--- DATA Enclosed Below ---
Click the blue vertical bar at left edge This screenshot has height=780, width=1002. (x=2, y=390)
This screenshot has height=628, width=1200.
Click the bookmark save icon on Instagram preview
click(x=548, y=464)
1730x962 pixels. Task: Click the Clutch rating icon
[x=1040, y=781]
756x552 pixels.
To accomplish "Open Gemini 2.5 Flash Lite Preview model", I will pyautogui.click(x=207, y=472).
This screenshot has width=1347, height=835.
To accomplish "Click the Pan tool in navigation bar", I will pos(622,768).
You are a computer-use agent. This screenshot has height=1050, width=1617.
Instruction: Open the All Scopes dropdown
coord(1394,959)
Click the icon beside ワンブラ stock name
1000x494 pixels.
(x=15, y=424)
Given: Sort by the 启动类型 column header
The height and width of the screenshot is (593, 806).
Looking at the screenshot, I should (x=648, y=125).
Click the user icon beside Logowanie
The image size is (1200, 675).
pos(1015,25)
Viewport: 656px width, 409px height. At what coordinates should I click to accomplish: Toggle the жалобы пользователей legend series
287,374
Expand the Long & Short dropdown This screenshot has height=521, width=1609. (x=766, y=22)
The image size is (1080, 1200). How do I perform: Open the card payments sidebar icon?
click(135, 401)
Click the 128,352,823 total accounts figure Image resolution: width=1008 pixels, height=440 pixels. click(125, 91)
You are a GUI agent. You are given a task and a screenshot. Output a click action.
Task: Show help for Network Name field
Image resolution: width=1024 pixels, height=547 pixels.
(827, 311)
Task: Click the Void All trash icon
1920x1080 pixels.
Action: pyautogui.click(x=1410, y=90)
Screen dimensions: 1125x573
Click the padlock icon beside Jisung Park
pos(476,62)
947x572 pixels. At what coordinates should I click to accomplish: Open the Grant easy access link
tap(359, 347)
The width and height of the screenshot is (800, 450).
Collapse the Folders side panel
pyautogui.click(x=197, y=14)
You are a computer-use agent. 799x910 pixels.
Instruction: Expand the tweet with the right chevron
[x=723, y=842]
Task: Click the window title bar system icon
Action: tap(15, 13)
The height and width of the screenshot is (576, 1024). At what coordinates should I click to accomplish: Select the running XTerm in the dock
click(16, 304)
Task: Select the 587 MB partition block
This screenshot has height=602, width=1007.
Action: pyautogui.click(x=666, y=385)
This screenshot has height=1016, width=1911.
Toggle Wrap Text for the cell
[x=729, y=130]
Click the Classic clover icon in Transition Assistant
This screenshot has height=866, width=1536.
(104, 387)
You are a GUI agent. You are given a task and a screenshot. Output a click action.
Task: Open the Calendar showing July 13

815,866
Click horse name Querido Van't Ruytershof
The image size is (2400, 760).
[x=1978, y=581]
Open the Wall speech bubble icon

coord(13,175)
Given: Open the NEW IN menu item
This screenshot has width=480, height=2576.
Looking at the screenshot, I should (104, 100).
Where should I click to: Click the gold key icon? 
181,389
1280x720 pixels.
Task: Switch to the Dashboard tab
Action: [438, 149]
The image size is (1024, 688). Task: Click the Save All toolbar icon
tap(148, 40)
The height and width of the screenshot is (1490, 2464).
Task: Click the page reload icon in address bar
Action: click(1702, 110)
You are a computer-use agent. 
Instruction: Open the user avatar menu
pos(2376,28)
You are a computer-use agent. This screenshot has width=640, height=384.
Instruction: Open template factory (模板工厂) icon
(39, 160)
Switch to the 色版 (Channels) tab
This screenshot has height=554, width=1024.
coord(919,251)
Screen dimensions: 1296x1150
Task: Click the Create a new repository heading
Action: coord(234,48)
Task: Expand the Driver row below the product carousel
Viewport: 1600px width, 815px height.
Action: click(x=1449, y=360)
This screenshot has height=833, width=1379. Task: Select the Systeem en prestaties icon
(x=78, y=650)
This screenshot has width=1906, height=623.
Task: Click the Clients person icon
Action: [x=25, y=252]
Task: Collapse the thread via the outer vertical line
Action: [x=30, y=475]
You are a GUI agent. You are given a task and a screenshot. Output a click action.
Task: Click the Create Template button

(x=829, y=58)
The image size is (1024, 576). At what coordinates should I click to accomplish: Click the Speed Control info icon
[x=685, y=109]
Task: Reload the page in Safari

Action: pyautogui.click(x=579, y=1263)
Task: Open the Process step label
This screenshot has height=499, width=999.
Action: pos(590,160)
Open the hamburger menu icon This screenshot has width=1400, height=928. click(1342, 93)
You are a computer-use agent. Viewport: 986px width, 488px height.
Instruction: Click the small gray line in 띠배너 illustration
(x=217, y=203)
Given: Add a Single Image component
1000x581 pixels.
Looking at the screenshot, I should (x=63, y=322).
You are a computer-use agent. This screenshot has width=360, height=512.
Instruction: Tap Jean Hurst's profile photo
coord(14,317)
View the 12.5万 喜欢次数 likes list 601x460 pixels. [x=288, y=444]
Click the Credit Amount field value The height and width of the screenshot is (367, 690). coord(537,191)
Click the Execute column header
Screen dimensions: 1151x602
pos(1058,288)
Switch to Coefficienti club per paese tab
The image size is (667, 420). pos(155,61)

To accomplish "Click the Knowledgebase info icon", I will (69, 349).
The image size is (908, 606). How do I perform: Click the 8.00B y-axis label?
--- End of Enclosed DATA ---
◆ PROBLEM
Please return the records above exactly as they are written.

◆ REPLY
Click the blue vertical bar at left edge This screenshot has height=780, width=1002. (x=2, y=390)
This screenshot has height=628, width=1200.
Click the bookmark save icon on Instagram preview
click(x=548, y=464)
1730x962 pixels. Task: Click the Clutch rating icon
[x=1040, y=781]
756x552 pixels.
To accomplish "Open Gemini 2.5 Flash Lite Preview model", I will pyautogui.click(x=207, y=472).
This screenshot has width=1347, height=835.
To accomplish "Click the Pan tool in navigation bar", I will pos(622,768).
You are a computer-use agent. This screenshot has height=1050, width=1617.
Instruction: Open the All Scopes dropdown
coord(1394,959)
Click the icon beside ワンブラ stock name
1000x494 pixels.
(x=15, y=424)
Given: Sort by the 启动类型 column header
The height and width of the screenshot is (593, 806).
Looking at the screenshot, I should (x=648, y=125).
Click the user icon beside Logowanie
The image size is (1200, 675).
pos(1015,25)
Viewport: 656px width, 409px height. At what coordinates should I click to accomplish: Toggle the жалобы пользователей legend series
287,374
Expand the Long & Short dropdown This screenshot has height=521, width=1609. (x=766, y=22)
The image size is (1080, 1200). How do I perform: Open the card payments sidebar icon?
click(135, 401)
Click the 128,352,823 total accounts figure Image resolution: width=1008 pixels, height=440 pixels. click(125, 91)
You are a GUI agent. You are given a task and a screenshot. Output a click action.
Task: Show help for Network Name field
Image resolution: width=1024 pixels, height=547 pixels.
(827, 311)
Task: Click the Void All trash icon
1920x1080 pixels.
Action: pyautogui.click(x=1410, y=90)
Screen dimensions: 1125x573
Click the padlock icon beside Jisung Park
pos(476,62)
947x572 pixels. At what coordinates should I click to accomplish: Open the Grant easy access link
tap(359, 347)
The width and height of the screenshot is (800, 450).
Collapse the Folders side panel
pyautogui.click(x=197, y=14)
You are a computer-use agent. 799x910 pixels.
Instruction: Expand the tweet with the right chevron
[x=723, y=842]
Task: Click the window title bar system icon
Action: tap(15, 13)
The height and width of the screenshot is (576, 1024). At what coordinates should I click to accomplish: Select the running XTerm in the dock
click(16, 304)
Task: Select the 587 MB partition block
This screenshot has height=602, width=1007.
Action: pyautogui.click(x=666, y=385)
This screenshot has height=1016, width=1911.
Toggle Wrap Text for the cell
[x=729, y=130]
Click the Classic clover icon in Transition Assistant
This screenshot has height=866, width=1536.
(104, 387)
You are a GUI agent. You are given a task and a screenshot. Output a click action.
Task: Open the Calendar showing July 13

815,866
Click horse name Querido Van't Ruytershof
The image size is (2400, 760).
[x=1978, y=581]
Open the Wall speech bubble icon

coord(13,175)
Given: Open the NEW IN menu item
This screenshot has width=480, height=2576.
Looking at the screenshot, I should (104, 100).
Where should I click to: Click the gold key icon? 
181,389
1280x720 pixels.
Task: Switch to the Dashboard tab
Action: [438, 149]
The image size is (1024, 688). Task: Click the Save All toolbar icon
tap(148, 40)
The height and width of the screenshot is (1490, 2464).
Task: Click the page reload icon in address bar
Action: click(1702, 110)
You are a computer-use agent. 
Instruction: Open the user avatar menu
pos(2376,28)
You are a computer-use agent. This screenshot has width=640, height=384.
Instruction: Open template factory (模板工厂) icon
(39, 160)
Switch to the 色版 (Channels) tab
This screenshot has height=554, width=1024.
coord(919,251)
Screen dimensions: 1296x1150
Task: Click the Create a new repository heading
Action: coord(234,48)
Task: Expand the Driver row below the product carousel
Viewport: 1600px width, 815px height.
Action: click(x=1449, y=360)
This screenshot has height=833, width=1379. Task: Select the Systeem en prestaties icon
(x=78, y=650)
This screenshot has width=1906, height=623.
Task: Click the Clients person icon
Action: [x=25, y=252]
Task: Collapse the thread via the outer vertical line
Action: [x=30, y=475]
You are a GUI agent. You are given a task and a screenshot. Output a click action.
Task: Click the Create Template button

(x=829, y=58)
The image size is (1024, 576). At what coordinates should I click to accomplish: Click the Speed Control info icon
[x=685, y=109]
Task: Reload the page in Safari

Action: pyautogui.click(x=579, y=1263)
Task: Open the Process step label
This screenshot has height=499, width=999.
Action: pos(590,160)
Open the hamburger menu icon This screenshot has width=1400, height=928. click(1342, 93)
You are a computer-use agent. Viewport: 986px width, 488px height.
Instruction: Click the small gray line in 띠배너 illustration
(x=217, y=203)
Given: Add a Single Image component
1000x581 pixels.
Looking at the screenshot, I should (x=63, y=322).
You are a computer-use agent. This screenshot has width=360, height=512.
Instruction: Tap Jean Hurst's profile photo
coord(14,317)
View the 12.5万 喜欢次数 likes list 601x460 pixels. [x=288, y=444]
Click the Credit Amount field value The height and width of the screenshot is (367, 690). coord(537,191)
Click the Execute column header
Screen dimensions: 1151x602
pos(1058,288)
Switch to Coefficienti club per paese tab
The image size is (667, 420). pos(155,61)

To accomplish "Click the Knowledgebase info icon", I will (69, 349).
The image size is (908, 606). How do I perform: Click the 8.00B y-axis label?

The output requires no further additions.